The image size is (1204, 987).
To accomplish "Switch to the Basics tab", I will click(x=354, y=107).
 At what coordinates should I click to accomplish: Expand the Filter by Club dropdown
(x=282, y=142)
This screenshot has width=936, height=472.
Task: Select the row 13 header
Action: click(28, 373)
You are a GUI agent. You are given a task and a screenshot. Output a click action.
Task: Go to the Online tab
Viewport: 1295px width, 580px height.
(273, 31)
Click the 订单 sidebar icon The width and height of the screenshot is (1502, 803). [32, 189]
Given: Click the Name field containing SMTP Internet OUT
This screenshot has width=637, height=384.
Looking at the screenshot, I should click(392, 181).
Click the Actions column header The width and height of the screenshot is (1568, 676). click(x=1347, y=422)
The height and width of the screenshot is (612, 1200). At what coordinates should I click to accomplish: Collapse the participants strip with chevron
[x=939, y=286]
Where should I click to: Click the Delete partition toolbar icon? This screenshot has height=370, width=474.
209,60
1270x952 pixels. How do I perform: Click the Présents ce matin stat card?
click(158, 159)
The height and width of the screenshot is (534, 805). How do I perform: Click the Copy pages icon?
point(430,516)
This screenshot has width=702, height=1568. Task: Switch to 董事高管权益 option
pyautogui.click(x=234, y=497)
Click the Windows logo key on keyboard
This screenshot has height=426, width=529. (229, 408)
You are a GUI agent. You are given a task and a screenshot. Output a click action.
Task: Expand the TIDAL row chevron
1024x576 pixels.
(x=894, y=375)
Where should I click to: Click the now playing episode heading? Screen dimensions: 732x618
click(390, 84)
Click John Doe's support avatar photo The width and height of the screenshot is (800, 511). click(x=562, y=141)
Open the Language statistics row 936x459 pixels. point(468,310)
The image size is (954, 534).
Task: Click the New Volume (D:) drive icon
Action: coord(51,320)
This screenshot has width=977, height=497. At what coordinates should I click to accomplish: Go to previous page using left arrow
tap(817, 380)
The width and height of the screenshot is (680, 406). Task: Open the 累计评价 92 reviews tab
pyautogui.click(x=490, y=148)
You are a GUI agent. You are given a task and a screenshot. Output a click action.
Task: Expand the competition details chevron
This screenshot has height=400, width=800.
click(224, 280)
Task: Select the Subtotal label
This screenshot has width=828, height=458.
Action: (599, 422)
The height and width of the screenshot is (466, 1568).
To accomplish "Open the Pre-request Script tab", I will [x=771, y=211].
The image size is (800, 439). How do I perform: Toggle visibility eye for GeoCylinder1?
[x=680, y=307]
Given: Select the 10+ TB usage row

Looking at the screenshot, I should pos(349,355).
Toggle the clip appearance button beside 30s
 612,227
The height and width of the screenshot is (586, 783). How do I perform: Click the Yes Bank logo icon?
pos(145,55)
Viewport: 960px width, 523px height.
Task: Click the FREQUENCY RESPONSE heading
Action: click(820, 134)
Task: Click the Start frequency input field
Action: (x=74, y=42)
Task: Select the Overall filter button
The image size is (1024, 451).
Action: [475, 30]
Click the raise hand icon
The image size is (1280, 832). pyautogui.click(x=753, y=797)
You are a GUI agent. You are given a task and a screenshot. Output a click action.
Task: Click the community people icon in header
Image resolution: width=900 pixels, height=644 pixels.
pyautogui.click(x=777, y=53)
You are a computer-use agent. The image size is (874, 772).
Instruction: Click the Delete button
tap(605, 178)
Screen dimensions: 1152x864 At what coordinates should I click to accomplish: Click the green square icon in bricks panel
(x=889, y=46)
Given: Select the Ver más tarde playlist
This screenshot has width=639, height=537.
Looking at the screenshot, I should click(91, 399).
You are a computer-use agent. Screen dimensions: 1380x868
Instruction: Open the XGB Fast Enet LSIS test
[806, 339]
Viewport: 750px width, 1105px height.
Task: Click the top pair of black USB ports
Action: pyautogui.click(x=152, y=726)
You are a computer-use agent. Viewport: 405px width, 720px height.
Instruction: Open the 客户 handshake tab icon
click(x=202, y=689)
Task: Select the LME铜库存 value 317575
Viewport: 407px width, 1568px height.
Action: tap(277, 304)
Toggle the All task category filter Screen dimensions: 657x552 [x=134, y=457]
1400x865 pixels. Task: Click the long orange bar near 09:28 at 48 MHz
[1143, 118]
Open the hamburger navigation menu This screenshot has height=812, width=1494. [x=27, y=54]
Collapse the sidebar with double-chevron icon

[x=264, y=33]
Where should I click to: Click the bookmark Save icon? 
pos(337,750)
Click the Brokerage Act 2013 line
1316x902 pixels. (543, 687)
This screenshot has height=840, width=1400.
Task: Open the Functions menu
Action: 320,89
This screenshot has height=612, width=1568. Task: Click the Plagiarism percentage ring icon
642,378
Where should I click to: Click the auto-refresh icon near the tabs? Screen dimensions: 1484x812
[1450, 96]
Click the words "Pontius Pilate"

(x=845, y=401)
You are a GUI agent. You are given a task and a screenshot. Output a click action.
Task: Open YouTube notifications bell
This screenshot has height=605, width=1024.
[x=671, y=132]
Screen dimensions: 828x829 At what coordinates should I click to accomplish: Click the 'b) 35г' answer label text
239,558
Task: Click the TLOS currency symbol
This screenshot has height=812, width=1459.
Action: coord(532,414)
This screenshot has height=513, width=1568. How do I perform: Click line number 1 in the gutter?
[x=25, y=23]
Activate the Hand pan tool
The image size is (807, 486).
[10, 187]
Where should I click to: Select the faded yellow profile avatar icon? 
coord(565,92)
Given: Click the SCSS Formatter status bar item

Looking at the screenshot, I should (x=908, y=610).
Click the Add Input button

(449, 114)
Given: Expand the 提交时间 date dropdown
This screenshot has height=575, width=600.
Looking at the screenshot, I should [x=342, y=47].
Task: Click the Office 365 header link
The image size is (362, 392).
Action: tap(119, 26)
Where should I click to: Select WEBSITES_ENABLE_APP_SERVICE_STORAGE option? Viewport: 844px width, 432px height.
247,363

> What you should do
I need all of the records above retyped exactly, please.

> Completed exercise
The image size is (1204, 987).
To accomplish "Switch to the Basics tab", I will click(x=354, y=107).
 At what coordinates should I click to accomplish: Expand the Filter by Club dropdown
(x=282, y=142)
This screenshot has width=936, height=472.
Task: Select the row 13 header
Action: click(28, 373)
You are a GUI agent. You are given a task and a screenshot. Output a click action.
Task: Go to the Online tab
Viewport: 1295px width, 580px height.
(273, 31)
Click the 订单 sidebar icon The width and height of the screenshot is (1502, 803). [32, 189]
Given: Click the Name field containing SMTP Internet OUT
This screenshot has width=637, height=384.
Looking at the screenshot, I should click(392, 181).
Click the Actions column header The width and height of the screenshot is (1568, 676). click(x=1347, y=422)
The height and width of the screenshot is (612, 1200). At what coordinates should I click to accomplish: Collapse the participants strip with chevron
[x=939, y=286]
Where should I click to: Click the Delete partition toolbar icon? This screenshot has height=370, width=474.
209,60
1270x952 pixels. How do I perform: Click the Présents ce matin stat card?
click(158, 159)
The height and width of the screenshot is (534, 805). How do I perform: Click the Copy pages icon?
point(430,516)
This screenshot has width=702, height=1568. Task: Switch to 董事高管权益 option
pyautogui.click(x=234, y=497)
Click the Windows logo key on keyboard
This screenshot has height=426, width=529. (229, 408)
You are a GUI agent. You are given a task and a screenshot. Output a click action.
Task: Expand the TIDAL row chevron
1024x576 pixels.
(x=894, y=375)
Where should I click to: Click the now playing episode heading? Screen dimensions: 732x618
click(390, 84)
Click John Doe's support avatar photo The width and height of the screenshot is (800, 511). click(x=562, y=141)
Open the Language statistics row 936x459 pixels. point(468,310)
The image size is (954, 534).
Task: Click the New Volume (D:) drive icon
Action: coord(51,320)
This screenshot has width=977, height=497. At what coordinates should I click to accomplish: Go to previous page using left arrow
tap(817, 380)
The width and height of the screenshot is (680, 406). Task: Open the 累计评价 92 reviews tab
pyautogui.click(x=490, y=148)
You are a GUI agent. You are given a task and a screenshot. Output a click action.
Task: Expand the competition details chevron
This screenshot has height=400, width=800.
click(224, 280)
Task: Select the Subtotal label
This screenshot has width=828, height=458.
Action: (599, 422)
The height and width of the screenshot is (466, 1568).
To accomplish "Open the Pre-request Script tab", I will [x=771, y=211].
The image size is (800, 439). How do I perform: Toggle visibility eye for GeoCylinder1?
[x=680, y=307]
Given: Select the 10+ TB usage row

Looking at the screenshot, I should pos(349,355).
Toggle the clip appearance button beside 30s
 612,227
The height and width of the screenshot is (586, 783). How do I perform: Click the Yes Bank logo icon?
pos(145,55)
Viewport: 960px width, 523px height.
Task: Click the FREQUENCY RESPONSE heading
Action: click(820, 134)
Task: Click the Start frequency input field
Action: (x=74, y=42)
Task: Select the Overall filter button
The image size is (1024, 451).
Action: [475, 30]
Click the raise hand icon
The image size is (1280, 832). pyautogui.click(x=753, y=797)
You are a GUI agent. You are given a task and a screenshot. Output a click action.
Task: Click the community people icon in header
Image resolution: width=900 pixels, height=644 pixels.
pyautogui.click(x=777, y=53)
You are a computer-use agent. The image size is (874, 772).
Instruction: Click the Delete button
tap(605, 178)
Screen dimensions: 1152x864 At what coordinates should I click to accomplish: Click the green square icon in bricks panel
(x=889, y=46)
Given: Select the Ver más tarde playlist
This screenshot has width=639, height=537.
Looking at the screenshot, I should click(91, 399).
You are a computer-use agent. Screen dimensions: 1380x868
Instruction: Open the XGB Fast Enet LSIS test
[806, 339]
Viewport: 750px width, 1105px height.
Task: Click the top pair of black USB ports
Action: pyautogui.click(x=152, y=726)
You are a computer-use agent. Viewport: 405px width, 720px height.
Instruction: Open the 客户 handshake tab icon
click(x=202, y=689)
Task: Select the LME铜库存 value 317575
Viewport: 407px width, 1568px height.
Action: tap(277, 304)
Toggle the All task category filter Screen dimensions: 657x552 [x=134, y=457]
1400x865 pixels. Task: Click the long orange bar near 09:28 at 48 MHz
[1143, 118]
Open the hamburger navigation menu This screenshot has height=812, width=1494. [x=27, y=54]
Collapse the sidebar with double-chevron icon

[x=264, y=33]
Where should I click to: Click the bookmark Save icon? 
pos(337,750)
Click the Brokerage Act 2013 line
1316x902 pixels. (543, 687)
This screenshot has height=840, width=1400.
Task: Open the Functions menu
Action: 320,89
This screenshot has height=612, width=1568. Task: Click the Plagiarism percentage ring icon
642,378
Where should I click to: Click the auto-refresh icon near the tabs? Screen dimensions: 1484x812
[1450, 96]
Click the words "Pontius Pilate"

(x=845, y=401)
You are a GUI agent. You are given a task and a screenshot. Output a click action.
Task: Open YouTube notifications bell
This screenshot has height=605, width=1024.
[x=671, y=132]
Screen dimensions: 828x829 At what coordinates should I click to accomplish: Click the 'b) 35г' answer label text
239,558
Task: Click the TLOS currency symbol
This screenshot has height=812, width=1459.
Action: coord(532,414)
This screenshot has height=513, width=1568. How do I perform: Click line number 1 in the gutter?
[x=25, y=23]
Activate the Hand pan tool
The image size is (807, 486).
[10, 187]
Where should I click to: Select the faded yellow profile avatar icon? 
coord(565,92)
Given: Click the SCSS Formatter status bar item

Looking at the screenshot, I should (x=908, y=610).
Click the Add Input button

(449, 114)
Given: Expand the 提交时间 date dropdown
This screenshot has height=575, width=600.
Looking at the screenshot, I should [x=342, y=47].
Task: Click the Office 365 header link
The image size is (362, 392).
Action: tap(119, 26)
Where should I click to: Select WEBSITES_ENABLE_APP_SERVICE_STORAGE option? Viewport: 844px width, 432px height.
247,363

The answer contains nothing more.